• [Objectif 1] D'après l'extrait sur la puissance nationale aux États-Unis, pourquoi l'autorité de la raison elle-même ne saurait-elle arrêter cette puissance ? Répondez en une à trois phrases.
• [Objectif 2] Poursuivez l'extrait sur la puissance nationale aux États-Unis après sa dernière phrase.

La puissance nationale est plus concentrée aux États-Unis qu’elle ne l’a été dans aucune des anciennes monarchies de l’Europe. Rien ne saurait l’arrêter, ni priviléges, ni immunités locales, ni influence personnelle, pas même l’autorité de la raison, puisqu’elle représente la majorité qui se prétend l’unique organe de la raison. Elle n’a d’autres limites que sa propre volonté. À côté d’elle et sous sa main, le représentant du pouvoir exécutif, soit dans l’Union, soit dans chaque état, ne peut que contraindre les mécontens à l’obéissance, par la force matérielle dont il dispose.

• [Données fournies]
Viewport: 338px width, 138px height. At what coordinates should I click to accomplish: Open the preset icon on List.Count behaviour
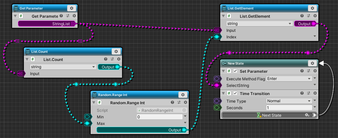click(x=112, y=59)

• [Résultat attendu 1] L'autorité de la raison ne peut arrêter la puissance nationale parce que celle-ci représente la majorité, et que cette majorité se prétend l'unique organe de la raison. Invoquer la raison contre elle reste donc sans effet.

• [Résultat attendu 2]
Le pouvoir social ainsi centralisé change souvent de mains, parce qu’il doit être l’organe de la souveraineté populaire. Il lui arrive de manquer de sagesse et de prévoyance, précisément parce qu’il peut tout. Là se trouve pour lui le danger. C’est donc à cause de sa force même, et non par suite de sa faiblesse, qu’il est menacé. Si jamais la liberté se perdait en Amérique, il faudrait s’en prendre au despotisme de la majorité qui aurait réduit de puissantes minorités au désespoir.

Deux dangers principaux menacent l’existence des démocraties : l’asservissement du pouvoir législatif aux volontés du corps électoral, et la concentration dans le pouvoir législatif de tous les autres pouvoirs du gouvernement.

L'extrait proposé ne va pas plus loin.